** HOW TO COMPLETE THIS TASK **
Every entry must be given again exactly.

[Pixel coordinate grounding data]
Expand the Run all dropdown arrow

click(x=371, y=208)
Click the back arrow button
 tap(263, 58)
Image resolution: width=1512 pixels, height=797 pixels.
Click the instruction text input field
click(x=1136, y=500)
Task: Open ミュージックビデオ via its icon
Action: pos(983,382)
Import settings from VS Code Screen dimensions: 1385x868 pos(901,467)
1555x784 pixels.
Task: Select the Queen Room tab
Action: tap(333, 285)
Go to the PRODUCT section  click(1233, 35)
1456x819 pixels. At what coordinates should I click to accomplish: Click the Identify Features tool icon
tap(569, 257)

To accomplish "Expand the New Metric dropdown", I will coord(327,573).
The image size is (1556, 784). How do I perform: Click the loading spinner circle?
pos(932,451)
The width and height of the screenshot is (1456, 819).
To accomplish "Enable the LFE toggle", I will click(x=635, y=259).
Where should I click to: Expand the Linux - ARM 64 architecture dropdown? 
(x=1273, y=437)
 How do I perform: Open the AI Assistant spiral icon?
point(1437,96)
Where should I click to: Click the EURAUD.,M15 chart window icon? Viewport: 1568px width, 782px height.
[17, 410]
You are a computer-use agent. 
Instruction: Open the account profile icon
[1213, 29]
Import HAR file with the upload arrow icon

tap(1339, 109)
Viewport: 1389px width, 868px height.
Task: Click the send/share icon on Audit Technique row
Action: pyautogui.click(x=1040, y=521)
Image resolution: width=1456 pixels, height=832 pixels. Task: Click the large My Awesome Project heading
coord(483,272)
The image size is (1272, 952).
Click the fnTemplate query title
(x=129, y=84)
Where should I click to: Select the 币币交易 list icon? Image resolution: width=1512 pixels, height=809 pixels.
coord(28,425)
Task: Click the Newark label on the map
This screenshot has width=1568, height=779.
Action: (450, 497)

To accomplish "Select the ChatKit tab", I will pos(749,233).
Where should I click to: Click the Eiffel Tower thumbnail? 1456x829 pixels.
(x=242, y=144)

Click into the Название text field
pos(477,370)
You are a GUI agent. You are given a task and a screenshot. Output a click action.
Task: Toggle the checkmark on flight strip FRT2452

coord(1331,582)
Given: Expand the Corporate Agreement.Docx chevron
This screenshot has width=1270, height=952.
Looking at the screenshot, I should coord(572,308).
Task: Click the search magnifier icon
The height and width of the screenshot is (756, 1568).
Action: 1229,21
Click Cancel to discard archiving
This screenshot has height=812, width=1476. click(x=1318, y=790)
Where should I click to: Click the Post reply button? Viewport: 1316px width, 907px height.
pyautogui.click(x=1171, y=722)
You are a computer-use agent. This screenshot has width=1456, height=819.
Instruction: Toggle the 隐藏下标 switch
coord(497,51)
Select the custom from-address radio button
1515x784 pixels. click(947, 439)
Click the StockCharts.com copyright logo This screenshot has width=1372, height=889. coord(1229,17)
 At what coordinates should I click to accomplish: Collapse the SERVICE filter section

** RESPONSE TO THE EXERCISE **
Expand the Run all dropdown arrow

click(x=371, y=208)
Click the back arrow button
 tap(263, 58)
Image resolution: width=1512 pixels, height=797 pixels.
Click the instruction text input field
click(x=1136, y=500)
Task: Open ミュージックビデオ via its icon
Action: pos(983,382)
Import settings from VS Code Screen dimensions: 1385x868 pos(901,467)
1555x784 pixels.
Task: Select the Queen Room tab
Action: tap(333, 285)
Go to the PRODUCT section  click(1233, 35)
1456x819 pixels. At what coordinates should I click to accomplish: Click the Identify Features tool icon
tap(569, 257)

To accomplish "Expand the New Metric dropdown", I will coord(327,573).
The image size is (1556, 784). How do I perform: Click the loading spinner circle?
pos(932,451)
The width and height of the screenshot is (1456, 819).
To accomplish "Enable the LFE toggle", I will click(x=635, y=259).
Where should I click to: Expand the Linux - ARM 64 architecture dropdown? 
(x=1273, y=437)
 How do I perform: Open the AI Assistant spiral icon?
point(1437,96)
Where should I click to: Click the EURAUD.,M15 chart window icon? Viewport: 1568px width, 782px height.
[17, 410]
You are a computer-use agent. 
Instruction: Open the account profile icon
[1213, 29]
Import HAR file with the upload arrow icon

tap(1339, 109)
Viewport: 1389px width, 868px height.
Task: Click the send/share icon on Audit Technique row
Action: pyautogui.click(x=1040, y=521)
Image resolution: width=1456 pixels, height=832 pixels. Task: Click the large My Awesome Project heading
coord(483,272)
The image size is (1272, 952).
Click the fnTemplate query title
(x=129, y=84)
Where should I click to: Select the 币币交易 list icon? Image resolution: width=1512 pixels, height=809 pixels.
coord(28,425)
Task: Click the Newark label on the map
This screenshot has width=1568, height=779.
Action: (450, 497)

To accomplish "Select the ChatKit tab", I will pos(749,233).
Where should I click to: Click the Eiffel Tower thumbnail? 1456x829 pixels.
(x=242, y=144)

Click into the Название text field
pos(477,370)
You are a GUI agent. You are given a task and a screenshot. Output a click action.
Task: Toggle the checkmark on flight strip FRT2452

coord(1331,582)
Given: Expand the Corporate Agreement.Docx chevron
This screenshot has width=1270, height=952.
Looking at the screenshot, I should coord(572,308).
Task: Click the search magnifier icon
The height and width of the screenshot is (756, 1568).
Action: 1229,21
Click Cancel to discard archiving
This screenshot has height=812, width=1476. click(x=1318, y=790)
Where should I click to: Click the Post reply button? Viewport: 1316px width, 907px height.
pyautogui.click(x=1171, y=722)
You are a computer-use agent. This screenshot has width=1456, height=819.
Instruction: Toggle the 隐藏下标 switch
coord(497,51)
Select the custom from-address radio button
1515x784 pixels. click(947, 439)
Click the StockCharts.com copyright logo This screenshot has width=1372, height=889. coord(1229,17)
 At what coordinates should I click to accomplish: Collapse the SERVICE filter section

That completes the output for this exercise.